Les noms des généraux Américains, & les lieux de la guerre, sans cesse estropiés par un peuple ignorant ; le grand mot de la liberté des mers dans la bouche de nos dames ; nos élégans confondant les mâts & les cordages d’un vaisseau, comme s’ils l’eussent monté ; l’Europe tout-à-coup transplantée en Amérique, & le globe couvert d’un pôle à l’autre de républiques naissantes, trouvant chacune leur Francklin avec la devise, eripuit cœlo fulmen sceptrum que tyrannis ; toutes ces créations délirantes faites à un souper libertin par des hommes qu’un exempt subitement entré auroit fait pâlir, oh, quel chapitre grotesque à tracer !

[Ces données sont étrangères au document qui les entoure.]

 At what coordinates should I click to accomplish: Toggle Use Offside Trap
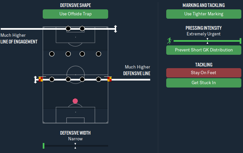pos(75,14)
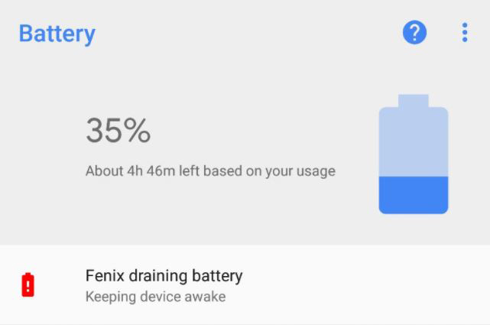
Task: Click the light blue empty battery portion
Action: pos(413,141)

À la nouvelle du désastre que notre escadre éprouva sous les ordres du comte de Grasse, le Parisien jeta un cri de douleur & d’indignation ; il ne se fit pas à l’idée de voir entrer le superbe vaisseau la Ville de Paris dans les eaux de la Tamise. On eût dit que cette commotion alloit imprimer aux esprits un caractere absolument nouveau ; mais le Parisien, après les plaintes & les clameurs les plus hautes, retomba tout-à-coup dans le silence qui lui est ordonné.

Depuis sept à huit mois seulement, le fretin des nouvellistes, à certaines heures, compose des groupes devant les cafés & autres endroits où se lisent les gazettes. Un orateur préposé par la police endoctrine la troupe écoutante ; il est rarement contredit. Osez combattre le harangueur & les leçons dictées qu’il distribue, l’espion averti aura bientôt son oreille à votre bouche.

Ces groupes (que le fusil du guet auroit dispersés autrefois) ont reçu la permission de déraisonner sur le pavé, le pied dans le ruisseau, au bruit des carrosses qui passent & qui interrompent le zele & l’éloquence de l’orateur ; car la roue écraseroit tout comme un autre ce Démosthene nouveau.

Ce qui étonne le plus, c’est de voir de pauvres diables tout déguenillés se passionner pour une nouvelle récente, & s’en rassasier comme si c’étoit du pain.

Plusieurs se font aides-de-camp & servent à la correspondance des nouvelles qui circulent parmi ces groupes ardens à se nourrir de bavardage, & qui oublient l’heure du souper & leur famille, pour se livrer à la singuliere manie d’écouter & de dire des sottises en plein air.

La police ne leur conteste pas ce rare plaisir ; & c’en est un bien vif pour l’observateur, que d’examiner ces figures grotesques, & d’entendre les réflexions baroques qui enchérissent encore sur les préventions & les erreurs des gazettes les plus anti-anglicannes.

  1. Au commencement de la guerre contre l’Amérique, un citoyen de Londres, qui ne l’approuvoit pas, publia un pamphlet ayant pour titre : Shall j go to war againsi my brethren in América.